Element lookup lines
(begin)
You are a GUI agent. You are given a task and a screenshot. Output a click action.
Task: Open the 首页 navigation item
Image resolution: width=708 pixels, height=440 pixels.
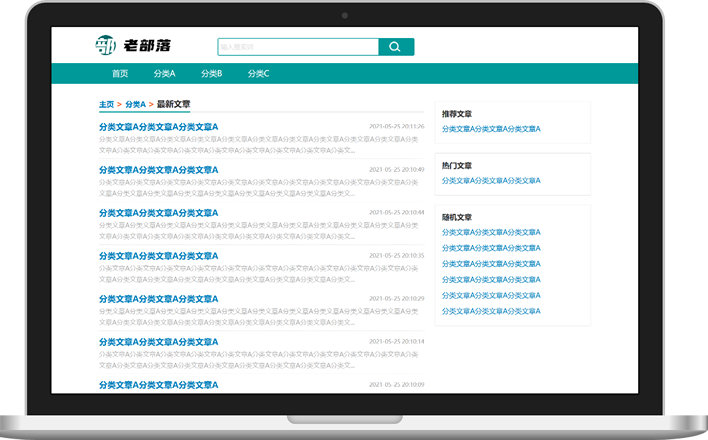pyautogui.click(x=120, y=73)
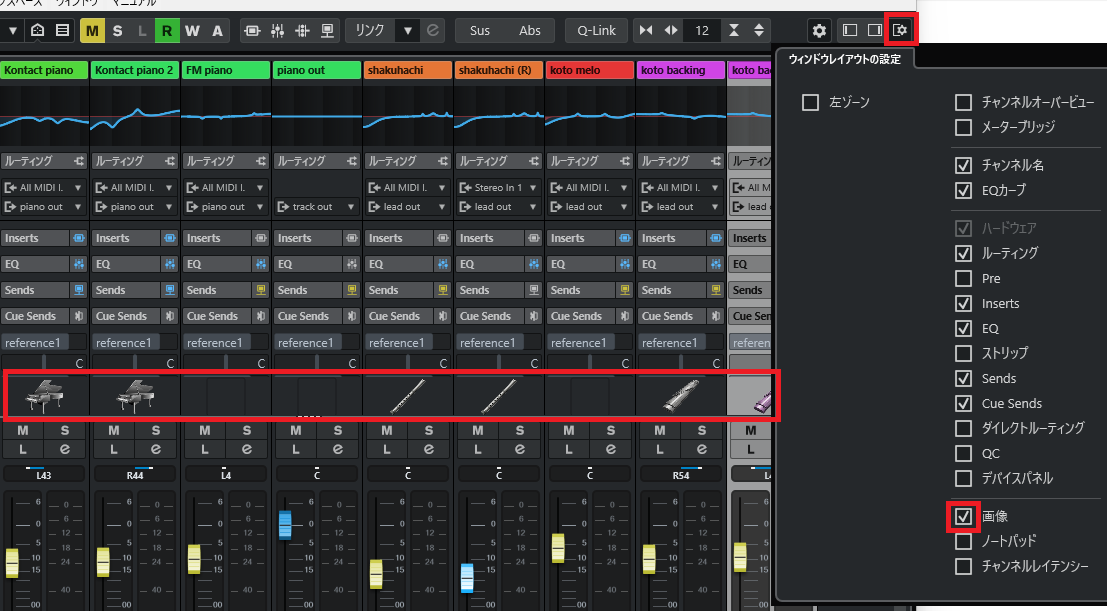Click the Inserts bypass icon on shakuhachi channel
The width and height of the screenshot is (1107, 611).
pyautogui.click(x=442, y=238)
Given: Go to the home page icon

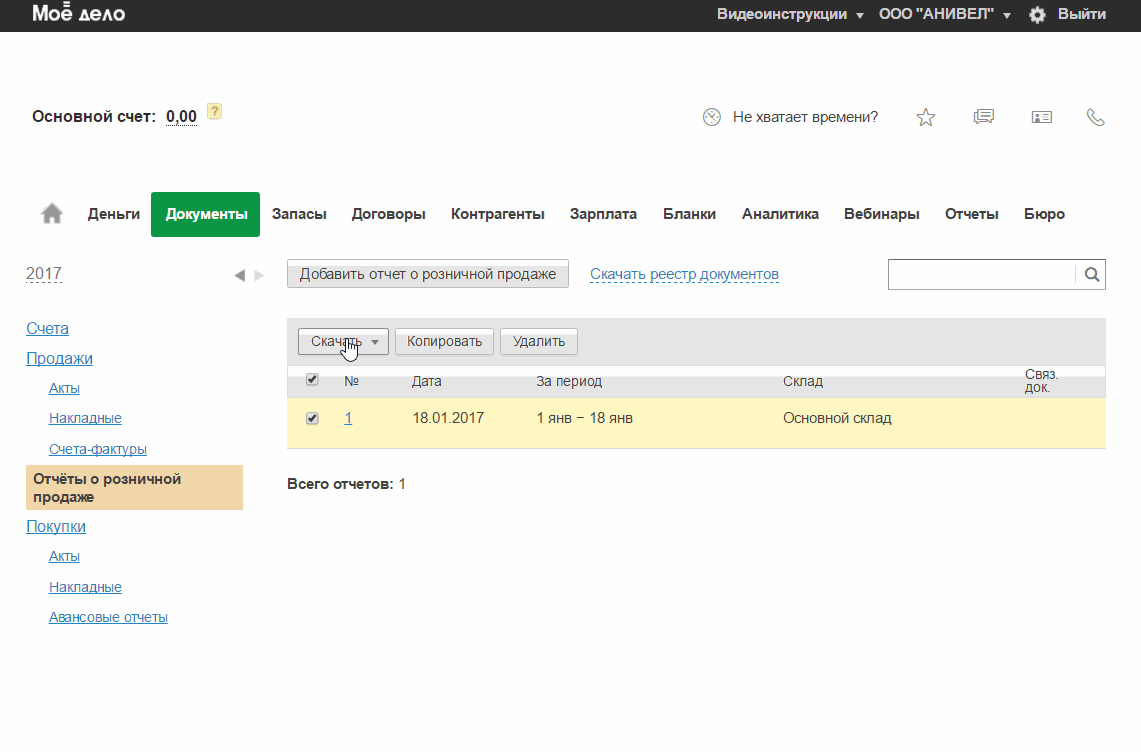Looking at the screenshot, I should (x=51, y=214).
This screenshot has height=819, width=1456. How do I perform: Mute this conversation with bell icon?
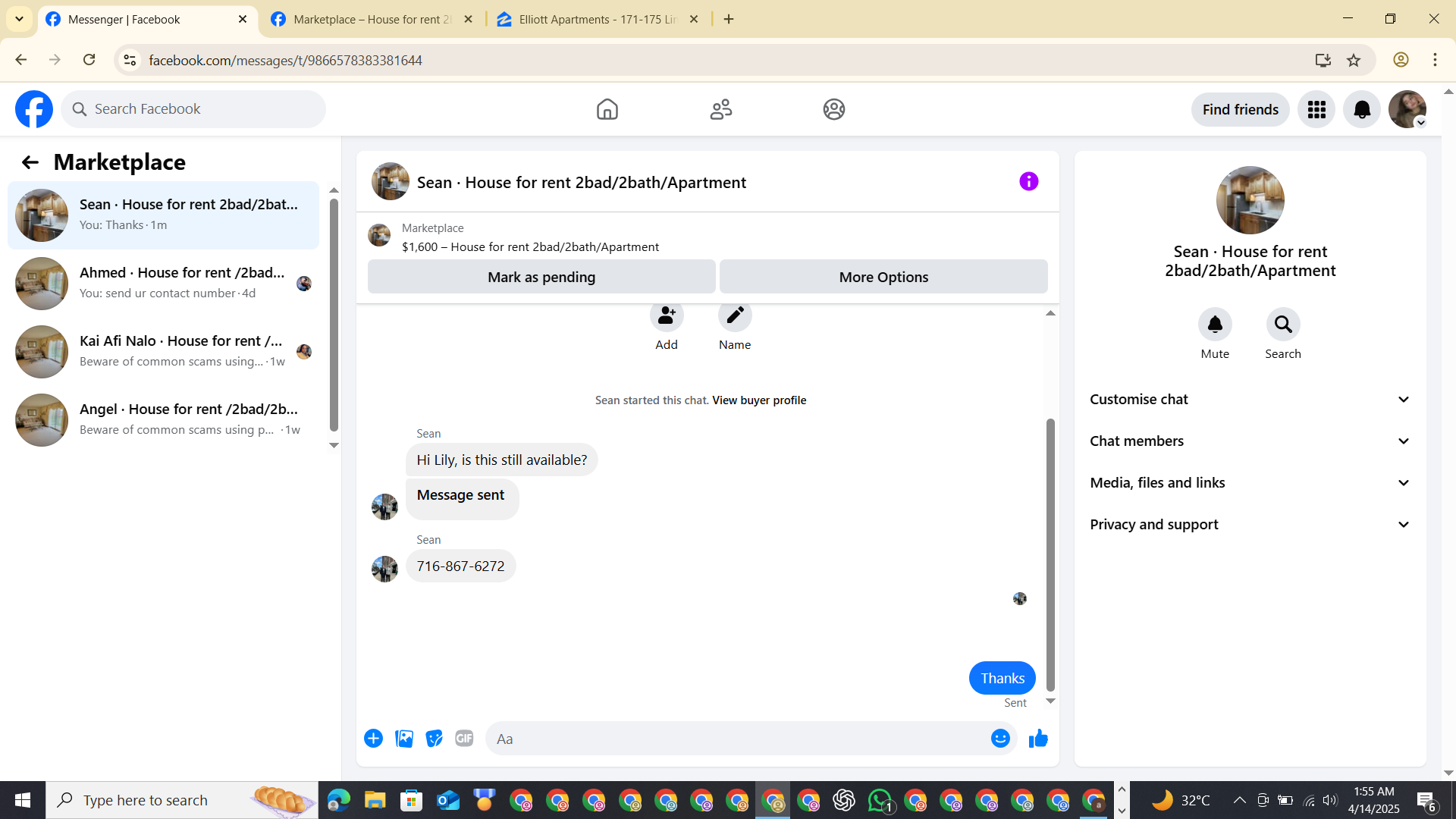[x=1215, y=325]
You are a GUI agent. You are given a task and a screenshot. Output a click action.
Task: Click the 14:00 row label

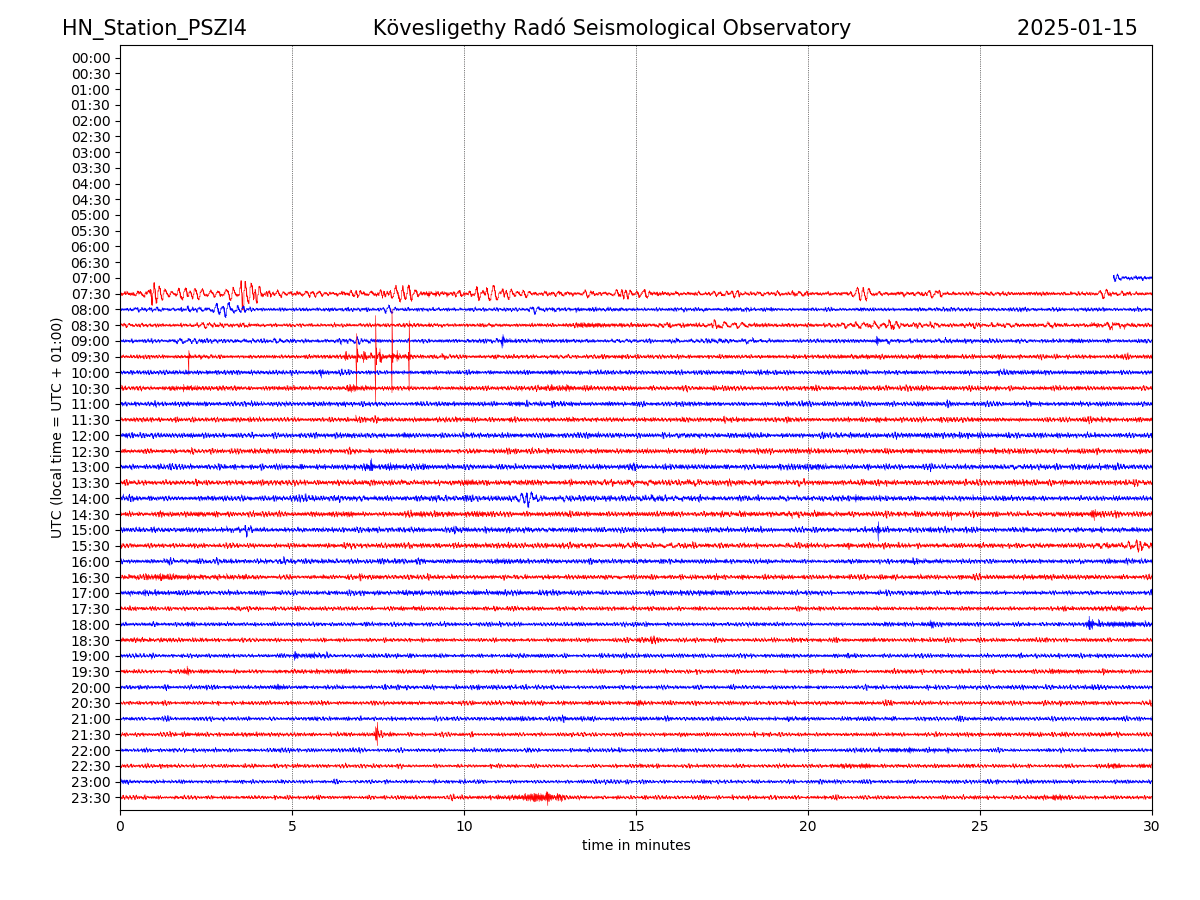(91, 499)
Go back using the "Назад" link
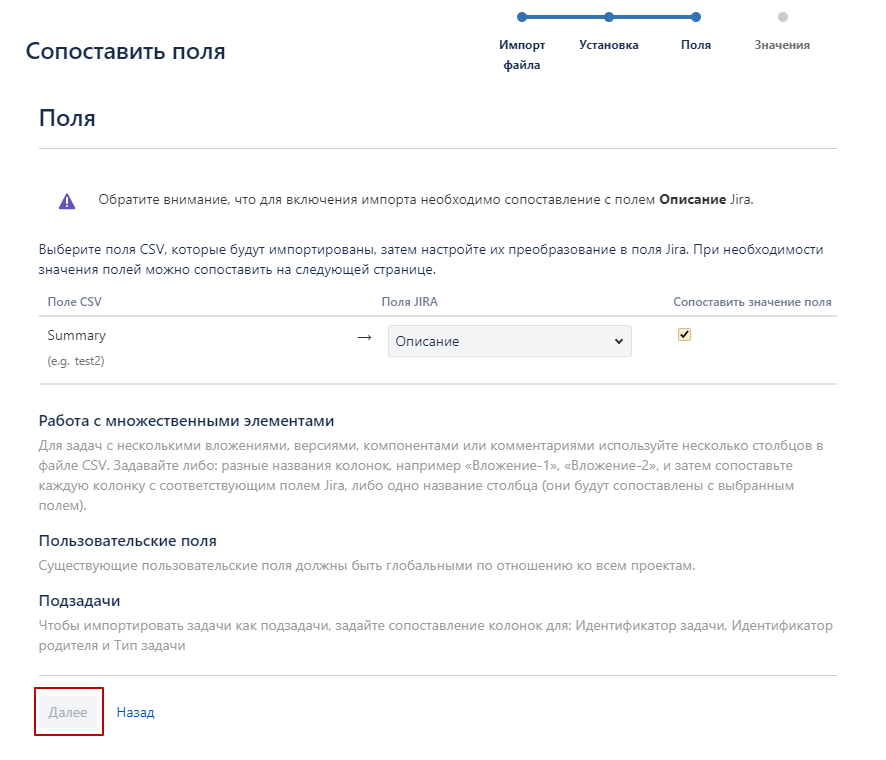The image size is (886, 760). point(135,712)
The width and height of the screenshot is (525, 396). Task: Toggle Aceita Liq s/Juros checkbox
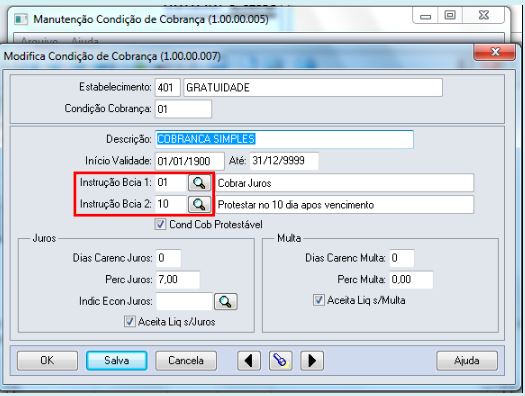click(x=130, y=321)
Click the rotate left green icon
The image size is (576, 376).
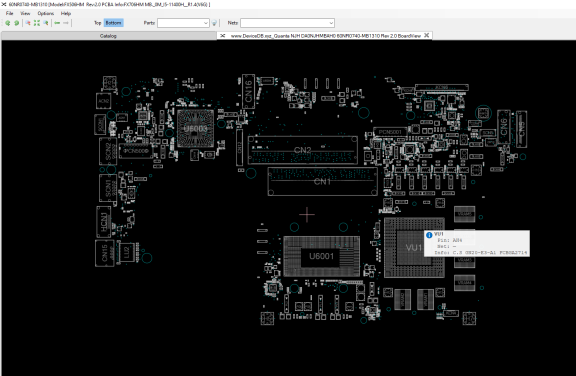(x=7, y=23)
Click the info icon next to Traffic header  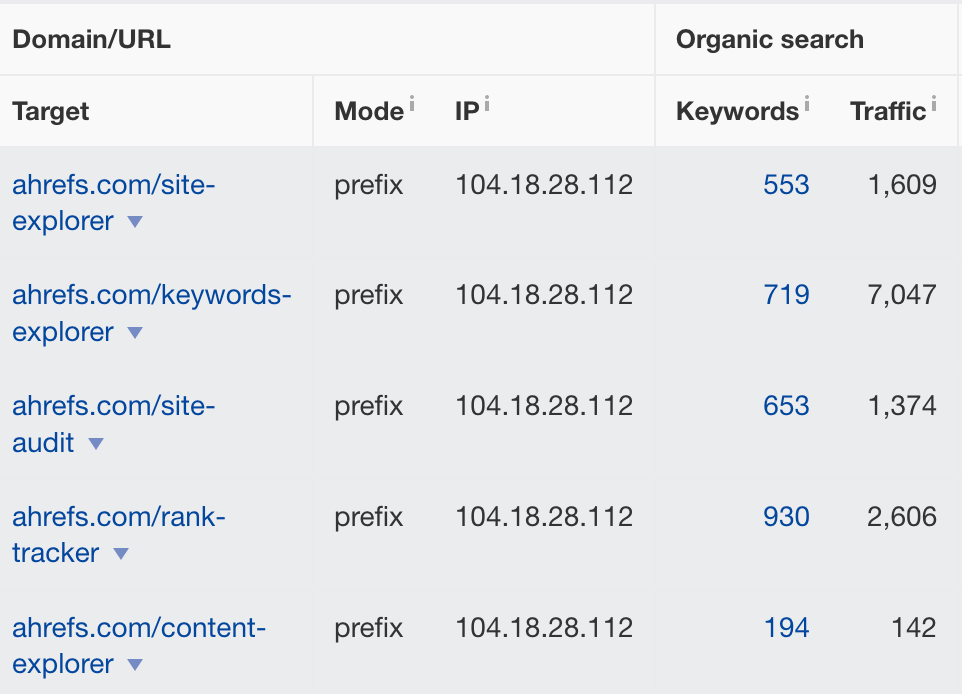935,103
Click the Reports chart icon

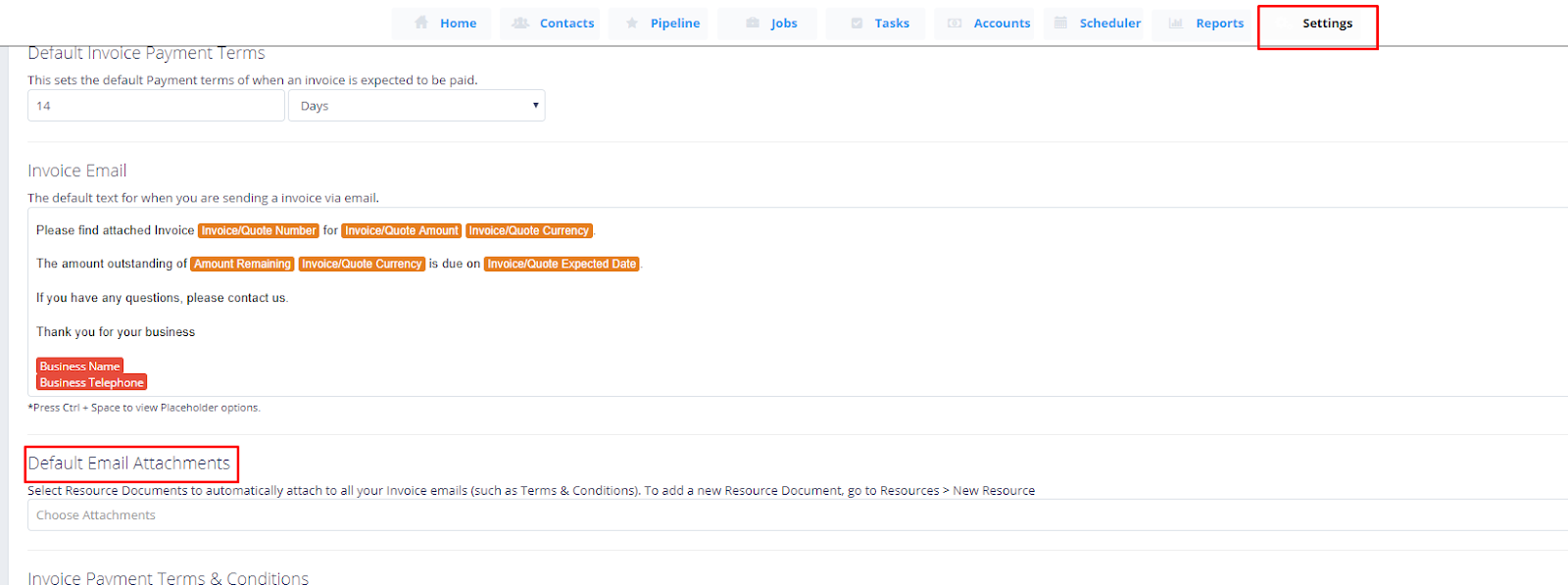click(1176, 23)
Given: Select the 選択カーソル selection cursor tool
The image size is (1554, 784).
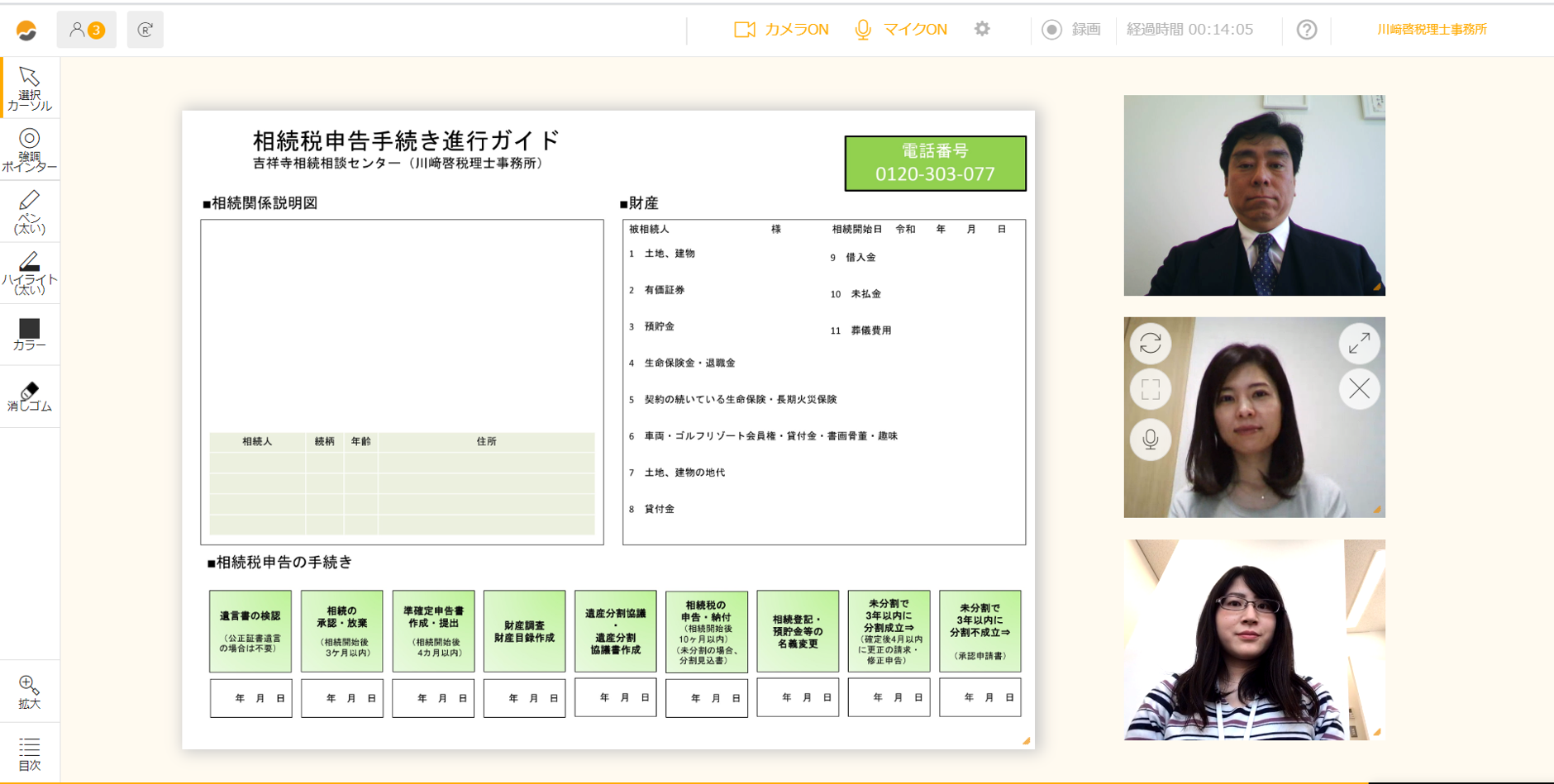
(end)
- _Instruction_
Find each line above that contains the string "width", and copy those lines in full.

- _Task answer_
Image resolution: width=708 pixels, height=440 pixels.
The width and height of the screenshot is (1107, 611).
This screenshot has height=819, width=1456. How do I perform: Mute this conversation with bell icon?
The width and height of the screenshot is (525, 396). Task: Toggle Aceita Liq s/Juros checkbox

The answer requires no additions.